The Metaverse: Driving vValue in the Mobility sector and Sales
Mckinsey January 4, 2023 | Article
This article is a collaborative effort by Kersten Heineke, Hamza Khan, Timo Möller, Dennis Schwedhelm, Shivam Srivastava, and Felix Ziegler, representing views from McKinsey’s Automotive & Assembly Practice.
Although a fully immersive, interconnected metaverse remains years away, mobility stakeholders can already capture real business value from the technologies designed to enable it.
Riding in a car is a very physical experience, from gripping the steering wheel to pressing down the gas pedal to feeling a jolt if the vehicle suddenly stops. One day, people may experience these same sensations by taking a virtual ride in the metaverse—the next iteration of the internet in which people can immerse themselves in a digital world that closely mimics reality.

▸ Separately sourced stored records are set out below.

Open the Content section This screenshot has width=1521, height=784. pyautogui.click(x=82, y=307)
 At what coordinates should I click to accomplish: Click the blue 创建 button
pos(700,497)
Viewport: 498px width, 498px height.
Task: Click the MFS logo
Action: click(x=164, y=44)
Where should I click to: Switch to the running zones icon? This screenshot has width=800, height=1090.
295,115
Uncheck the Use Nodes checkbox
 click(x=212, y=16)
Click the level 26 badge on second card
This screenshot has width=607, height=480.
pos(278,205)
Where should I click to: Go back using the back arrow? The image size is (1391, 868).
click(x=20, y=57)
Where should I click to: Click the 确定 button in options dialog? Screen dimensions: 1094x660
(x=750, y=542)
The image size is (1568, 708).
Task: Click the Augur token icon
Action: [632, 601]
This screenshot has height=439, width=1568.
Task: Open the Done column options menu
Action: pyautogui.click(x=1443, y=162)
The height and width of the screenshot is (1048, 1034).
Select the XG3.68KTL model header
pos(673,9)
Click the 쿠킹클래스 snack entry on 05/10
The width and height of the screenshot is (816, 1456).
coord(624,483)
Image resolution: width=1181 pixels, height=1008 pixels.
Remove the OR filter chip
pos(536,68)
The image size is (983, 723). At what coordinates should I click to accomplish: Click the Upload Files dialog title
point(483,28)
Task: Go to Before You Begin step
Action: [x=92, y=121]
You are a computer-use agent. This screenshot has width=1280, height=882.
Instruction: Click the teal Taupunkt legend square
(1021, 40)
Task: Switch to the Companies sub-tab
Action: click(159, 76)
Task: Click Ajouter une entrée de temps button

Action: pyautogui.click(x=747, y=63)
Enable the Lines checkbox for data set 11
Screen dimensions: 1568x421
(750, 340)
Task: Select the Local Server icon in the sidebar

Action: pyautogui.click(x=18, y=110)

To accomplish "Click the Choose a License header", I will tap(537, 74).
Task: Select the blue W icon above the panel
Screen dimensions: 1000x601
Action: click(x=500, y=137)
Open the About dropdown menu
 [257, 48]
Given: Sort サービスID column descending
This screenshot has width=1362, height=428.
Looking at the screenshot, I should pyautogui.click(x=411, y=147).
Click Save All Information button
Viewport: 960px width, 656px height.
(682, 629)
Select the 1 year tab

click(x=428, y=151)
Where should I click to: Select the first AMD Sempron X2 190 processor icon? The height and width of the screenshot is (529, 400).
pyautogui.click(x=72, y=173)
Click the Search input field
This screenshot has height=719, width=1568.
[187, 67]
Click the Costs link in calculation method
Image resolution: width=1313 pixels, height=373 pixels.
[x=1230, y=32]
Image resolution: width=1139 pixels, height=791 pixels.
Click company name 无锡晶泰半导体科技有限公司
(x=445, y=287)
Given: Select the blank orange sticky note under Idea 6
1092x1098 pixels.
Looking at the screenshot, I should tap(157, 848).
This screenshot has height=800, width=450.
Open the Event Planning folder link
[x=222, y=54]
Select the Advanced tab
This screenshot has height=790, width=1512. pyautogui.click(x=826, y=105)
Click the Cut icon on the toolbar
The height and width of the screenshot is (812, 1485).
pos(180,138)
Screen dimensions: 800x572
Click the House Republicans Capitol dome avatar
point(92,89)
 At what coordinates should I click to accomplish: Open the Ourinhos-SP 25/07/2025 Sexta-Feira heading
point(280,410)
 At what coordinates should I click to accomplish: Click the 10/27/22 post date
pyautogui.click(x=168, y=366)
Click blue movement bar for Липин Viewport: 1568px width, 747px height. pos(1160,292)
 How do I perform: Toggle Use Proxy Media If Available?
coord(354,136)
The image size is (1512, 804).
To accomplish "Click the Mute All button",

The full-fledged metaverse will likely require at least five to ten years to materialize, but stakeholders in the mobility sector can already capture real business value from the “proto-metaverse.” This early incarnation relies on spatial computing and extended reality (XR), which is an umbrella term that includes augmented reality (AR), virtual reality (VR), and mixed reality (MR). The proto-metaverse has already enhanced both sales and operations within the mobility sector, and many leading OEMs and other stakeholders are launching metaverse initiatives to explore their benefits to the core business.
Mobility moves toward the metaverse
This article examines how selected technologies, available today or in the near future, can help expand and diversify revenue streams in the mobility sector, enhance brand loyalty, improve customer experience, and optimize production. (For a more comprehensive look at current and future technologies, see sidebar “Mobility moves toward the metaverse.”) Going forward, could OEMs increase brand awareness with applications that let potential car buyers participate in highly realistic virtual races at Le Mans? Or could technicians walk customers through easy repairs at home using virtual twins of engines? Such experiences could be possible if the metaverse continues to advance. But even before the advent of such immersive experiences, OEMs still have much to gain from metaverse tools and concepts.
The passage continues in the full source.